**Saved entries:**

== Segment start ==

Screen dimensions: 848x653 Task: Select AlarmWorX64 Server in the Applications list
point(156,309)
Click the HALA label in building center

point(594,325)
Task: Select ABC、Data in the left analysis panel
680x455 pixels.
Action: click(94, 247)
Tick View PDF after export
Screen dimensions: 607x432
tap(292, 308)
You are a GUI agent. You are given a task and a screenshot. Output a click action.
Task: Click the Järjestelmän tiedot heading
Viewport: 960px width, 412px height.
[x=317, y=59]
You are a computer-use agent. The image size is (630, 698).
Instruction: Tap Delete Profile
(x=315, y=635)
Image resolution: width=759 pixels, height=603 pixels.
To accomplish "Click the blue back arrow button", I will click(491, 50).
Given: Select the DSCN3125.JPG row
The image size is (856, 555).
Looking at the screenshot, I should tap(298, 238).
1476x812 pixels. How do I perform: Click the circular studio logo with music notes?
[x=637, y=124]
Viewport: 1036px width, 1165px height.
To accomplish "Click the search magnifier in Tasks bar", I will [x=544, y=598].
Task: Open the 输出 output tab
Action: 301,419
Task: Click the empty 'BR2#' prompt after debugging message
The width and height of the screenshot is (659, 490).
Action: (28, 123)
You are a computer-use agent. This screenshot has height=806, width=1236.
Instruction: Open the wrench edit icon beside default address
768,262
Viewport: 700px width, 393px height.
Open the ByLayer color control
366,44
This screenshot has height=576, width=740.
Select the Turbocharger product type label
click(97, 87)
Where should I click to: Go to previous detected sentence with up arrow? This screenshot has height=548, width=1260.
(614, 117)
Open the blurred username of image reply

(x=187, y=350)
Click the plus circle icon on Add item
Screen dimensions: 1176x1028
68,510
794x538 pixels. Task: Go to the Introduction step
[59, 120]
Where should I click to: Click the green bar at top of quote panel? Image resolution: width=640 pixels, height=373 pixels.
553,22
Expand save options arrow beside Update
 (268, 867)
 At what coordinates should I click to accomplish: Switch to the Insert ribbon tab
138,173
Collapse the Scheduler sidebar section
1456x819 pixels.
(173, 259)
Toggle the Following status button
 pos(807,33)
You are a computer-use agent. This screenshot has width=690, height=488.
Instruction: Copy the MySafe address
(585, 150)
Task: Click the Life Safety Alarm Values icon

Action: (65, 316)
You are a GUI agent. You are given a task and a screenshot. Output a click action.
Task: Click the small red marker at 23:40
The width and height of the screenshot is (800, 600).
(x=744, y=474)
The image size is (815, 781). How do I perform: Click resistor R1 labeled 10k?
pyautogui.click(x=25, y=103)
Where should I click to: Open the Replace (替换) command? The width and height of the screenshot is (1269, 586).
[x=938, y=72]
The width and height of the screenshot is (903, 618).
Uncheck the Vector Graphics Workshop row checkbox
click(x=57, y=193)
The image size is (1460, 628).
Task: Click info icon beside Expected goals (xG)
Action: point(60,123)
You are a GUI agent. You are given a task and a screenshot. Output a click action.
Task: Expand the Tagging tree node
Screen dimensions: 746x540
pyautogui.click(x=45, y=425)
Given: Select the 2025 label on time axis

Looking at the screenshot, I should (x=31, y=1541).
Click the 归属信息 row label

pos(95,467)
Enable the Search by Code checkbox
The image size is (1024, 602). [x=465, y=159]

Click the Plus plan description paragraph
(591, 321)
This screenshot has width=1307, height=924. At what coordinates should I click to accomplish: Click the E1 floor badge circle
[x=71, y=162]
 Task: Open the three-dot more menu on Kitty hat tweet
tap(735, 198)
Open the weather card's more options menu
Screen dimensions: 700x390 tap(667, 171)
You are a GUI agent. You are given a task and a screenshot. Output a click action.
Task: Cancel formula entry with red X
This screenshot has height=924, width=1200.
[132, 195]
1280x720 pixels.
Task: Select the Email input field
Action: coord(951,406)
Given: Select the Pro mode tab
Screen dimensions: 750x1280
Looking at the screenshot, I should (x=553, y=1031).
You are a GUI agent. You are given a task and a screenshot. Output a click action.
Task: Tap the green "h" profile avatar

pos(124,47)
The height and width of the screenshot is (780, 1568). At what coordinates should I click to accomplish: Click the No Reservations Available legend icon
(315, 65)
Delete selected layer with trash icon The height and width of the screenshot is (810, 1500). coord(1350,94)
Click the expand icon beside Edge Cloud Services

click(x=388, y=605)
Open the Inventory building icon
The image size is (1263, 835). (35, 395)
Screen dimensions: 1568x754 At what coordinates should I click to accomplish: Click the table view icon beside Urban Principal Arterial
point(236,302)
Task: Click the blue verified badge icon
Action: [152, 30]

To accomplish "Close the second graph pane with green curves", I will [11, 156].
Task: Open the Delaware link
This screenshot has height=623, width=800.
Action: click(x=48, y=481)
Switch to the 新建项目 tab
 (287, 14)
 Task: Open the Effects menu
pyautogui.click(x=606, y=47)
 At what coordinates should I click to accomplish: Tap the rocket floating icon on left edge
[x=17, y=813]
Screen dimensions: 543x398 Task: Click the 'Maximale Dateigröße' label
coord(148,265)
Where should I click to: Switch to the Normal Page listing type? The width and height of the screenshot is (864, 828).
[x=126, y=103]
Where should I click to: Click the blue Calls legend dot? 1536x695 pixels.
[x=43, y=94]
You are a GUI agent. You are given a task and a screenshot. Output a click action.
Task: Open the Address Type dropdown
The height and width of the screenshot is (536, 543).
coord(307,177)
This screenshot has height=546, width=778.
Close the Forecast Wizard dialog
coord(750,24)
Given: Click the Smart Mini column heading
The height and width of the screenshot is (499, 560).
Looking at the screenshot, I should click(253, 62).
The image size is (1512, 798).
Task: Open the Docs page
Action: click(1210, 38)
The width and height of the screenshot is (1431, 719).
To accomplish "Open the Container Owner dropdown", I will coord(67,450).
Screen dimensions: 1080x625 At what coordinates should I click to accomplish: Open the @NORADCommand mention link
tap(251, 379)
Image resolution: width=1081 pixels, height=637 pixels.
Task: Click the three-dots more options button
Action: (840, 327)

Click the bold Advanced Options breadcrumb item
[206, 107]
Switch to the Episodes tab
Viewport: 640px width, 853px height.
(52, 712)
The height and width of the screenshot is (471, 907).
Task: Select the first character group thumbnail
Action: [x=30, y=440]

== Segment end ==

Every line from the one containing "Close the Forecast Wizard dialog" through the end of the data must be repeated exactly, and no other line.

Close the Forecast Wizard dialog
coord(750,24)
Given: Click the Smart Mini column heading
The height and width of the screenshot is (499, 560).
Looking at the screenshot, I should click(253, 62).
The image size is (1512, 798).
Task: Open the Docs page
Action: click(1210, 38)
The width and height of the screenshot is (1431, 719).
To accomplish "Open the Container Owner dropdown", I will coord(67,450).
Screen dimensions: 1080x625 At what coordinates should I click to accomplish: Open the @NORADCommand mention link
tap(251, 379)
Image resolution: width=1081 pixels, height=637 pixels.
Task: Click the three-dots more options button
Action: (840, 327)

Click the bold Advanced Options breadcrumb item
[206, 107]
Switch to the Episodes tab
Viewport: 640px width, 853px height.
(52, 712)
The height and width of the screenshot is (471, 907).
Task: Select the first character group thumbnail
Action: [x=30, y=440]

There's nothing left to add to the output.